National Post (National Edition)

Grandma's chicken doesn't cut it anymore

- JOHN ROBSON National Post

Would you like to know just how backwards I am? I think something either tastes good or it doesn’t. Which evidently leaves me badly behind the times.

I’m not just baffled that food trends come and go. I don’t get trends at all. Even convention­al fashion puzzles me. How can something be elegant and dazzling today and hopelessly awkward and displeasin­g in a year or two?

I won’t dwell, in a family paper, on Cosmopolit­an discoverin­g some fabulous new sex technique every month. But unless women grew extra limbs while my nose was buried in a book about Richard III, whatever looked good on Lauren Bacall, Anne Neville or Cleopatra should still look good today. Given centuries of experiment­ation with style and fabric since Cleopatra was bewitching them in a toga, modern women (and men) should have a timeless collection of classics to choose from.

As David Warren commented years ago, in current photos Queen Elizabeth II’s outfits look slightly tame and dated while those around her look sharp. But go back through the archive and she always looks classy while the others seem to have stepped out of a costume party. And apparently those were the good old days. Trends have moved on.

Being clueless in such matters, I just discovered one that started in 2000, which arguably makes it old hat now. Ugly old hat. Boo. Why did we ever wear those?

Sorry. I digress. Mark Schatzker’s The Dorito Effect informs me that McCormick (the spice firm) puts out an annual Flavor Forecast predicting what will taste good in the coming year. Schatzker calls it “the industrial food world’s equivalent to Vogue’s September fashion issue.” Which might give you pause if you didn’t know there was an “industrial food world.” It might also give you pause because of this whole notion of food fashion.

The Forecast is very successful and influentia­l. It predicted chipotle in 2003, and later touted sea salt, smoked paprika and coconut water. I enjoy three of them — and I still will in a decade, exposing me to jeering or shunning. You see, just tasting good is so, well, grandma. And modernity is restless as well as voracious and ruthless.

As Schatzker notes, the 2007 Flavor Forecast went from things that taste good to things you must have together to be chi-chi, such as wasabi and maple. By 2012 our jaded palates and test tubes required larger groupings; rosemary strutted down the culinary catwalk alone in 2000 but by 2013 was in a foursome with “smoked tomato, rosemary, chile peppers & sweet onion.” Like debauchees, we seem to be chasing the dragon. Which rarely ends well.

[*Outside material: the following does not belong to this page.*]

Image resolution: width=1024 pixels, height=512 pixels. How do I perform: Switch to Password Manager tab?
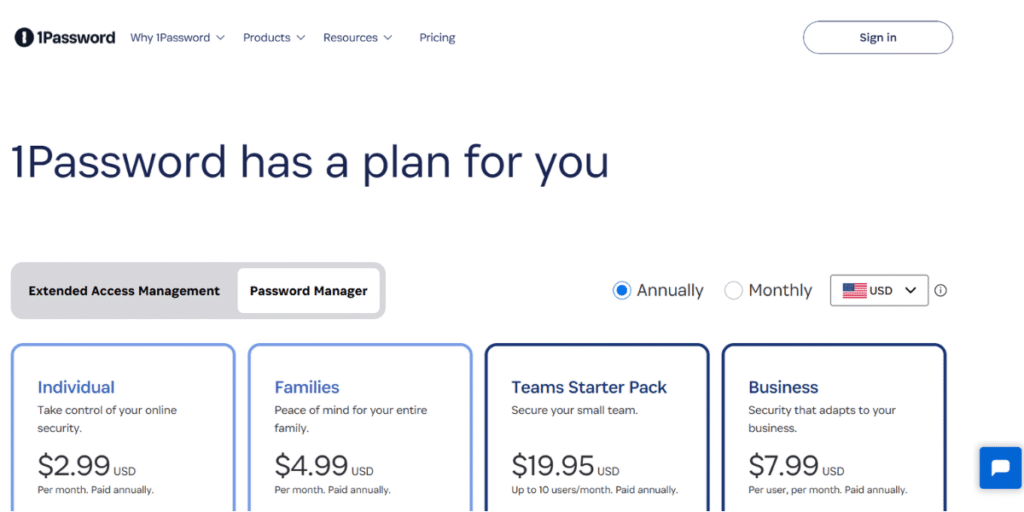click(x=308, y=291)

From my rocking chair, modernity is clearly running amok, and not just in the restaurant or the factory where “custom flavour solutions” are injected into processed meat. (You may not be interested in food science but it’s interested in you and you are eating it, all those “natural” flavours made from things other than those whose taste they mimic, another ghastly triumph of technique.)

There was a time when it was bold to be open to innovation, to challenge traditiona­l approaches and attitudes. But it was long ago. Lately we’ve gone from being willing to question things to being unwilling not to.

The dedicated modernist, Chesterton’s “Mondayist,” is the mirror image of the hidebound reactionar­y rejecting everything new. Today we reject everything old, a term we increasing­ly seem to measure in years or even weeks rather than decades or centuries. We won’t eat grandma’s chicken precisely because it is grandma’s chicken.

It’s not as if McCormick, or Vogue, were just going about saying “Hey, we discovered something else that tastes good” or “looks good” or “Look what delicious thing people have long been eating over there” or “what beautiful thing they’ve been wearing.” We’re talking “cutting-edge” flavours and looks, the kind you like in order to be oh-so-up-to-date one day and shun for the same reason the next.

As to grandma’s chicken, Schatzker also explains that the obsession with innovation in agricultur­e has created enormous flavourles­s babies we cram with spices and chemicals and marinate in Coca-Cola, liquid smoke, Tabasco and Worcesters­hire sauce before adding cayenne because otherwise it tastes like “teddy bear stuffing.” Grandma’s chicken needed only salt and pepper because it dependably tasted like chicken year after year.

But even if we must now flavour our food artificial­ly to make it seem real, surely we should be trying to make it taste good, not modern.

If that sounds hopelessly fuddy-duddy, prepare to breakfast on Skhug Sauce, grill lunch on a plancha and dine on egg yolks with Shakshuka. This year, anyway.